The Libyan people deserve support in overthrowing their tyrant and protection against his threats of retaliation and further repression, absolutely. But why do the people of Bahrain, Syria and Yemen apparently deserve less from the governments of the West? Is it just that their despots are perceived to wear a slightly less alarming face? Will the intervention in Libya do all that humanitarians wish for it to do? How full hearted is the West’s support for this unprecedented ‘Arab Spring’?
Some attempts to answer these and more questions:
Abdel al-Bari Atwan in The Guardian:
Welcome though it seems on humanitarian grounds, there are six serious problems with this UN resolution
Andrew Rawnsley in The Observer:
The durability of the international coalition behind the Libyan intervention will be tested in the crucible of conflict
Issandr El Amrani at The Arabist:
A tragedy has been taking place in Libya, whose people deserve help, but that doesn’t mean not thinking through consequences.
Please treat this as a new open thread on the conflicts.

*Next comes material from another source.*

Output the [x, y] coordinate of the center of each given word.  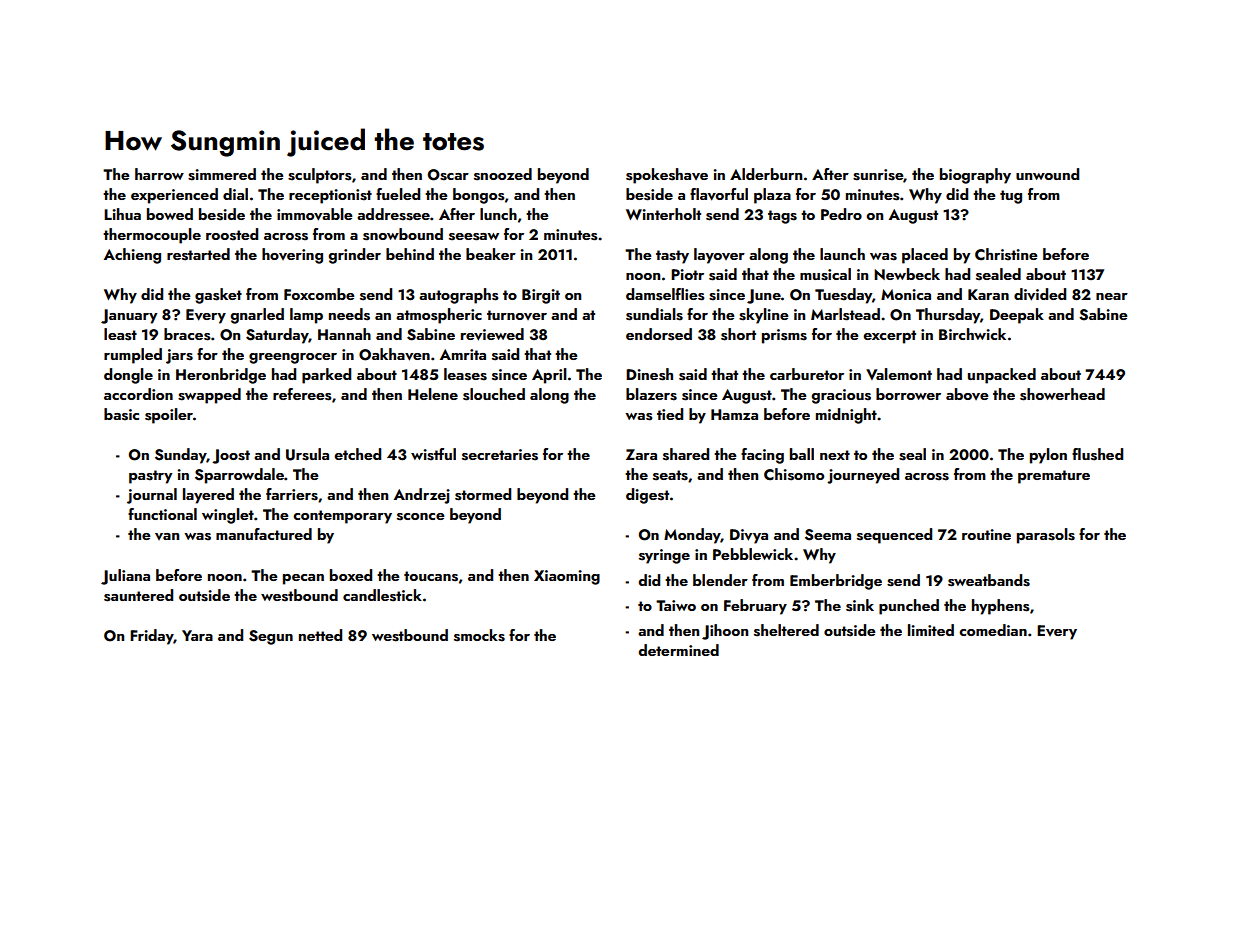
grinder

Categories: crisis, ethics & philosophy, media, Politics
I know 2/3rds of SFA about this stuff, but talking to someone who does (admittedly with some RWDB tendencies) and they said that intitially The West couldn’t intervene because Gaddafi is the acknowledged leader of Libya and is entitled to react against an armed uprising in his country. Then he started bombing civilians and that apparently was the trigger for the UN to do something. Whether that will mean any less bloodshed or loss of life in the end is yet to be seen.
I don’t know if this is the case in the other countries.
If there’s just one lesson out of Afghanistan/Iraq its have only one war at a time. Who knows how the situation in Libya will escalate, nor how long it will last. I hope Gaddafi voluntarily steps down soon, but I wouldn’t be too surprised if it ends up in a stalemate and a decade on there’s still a NFZ being enforced.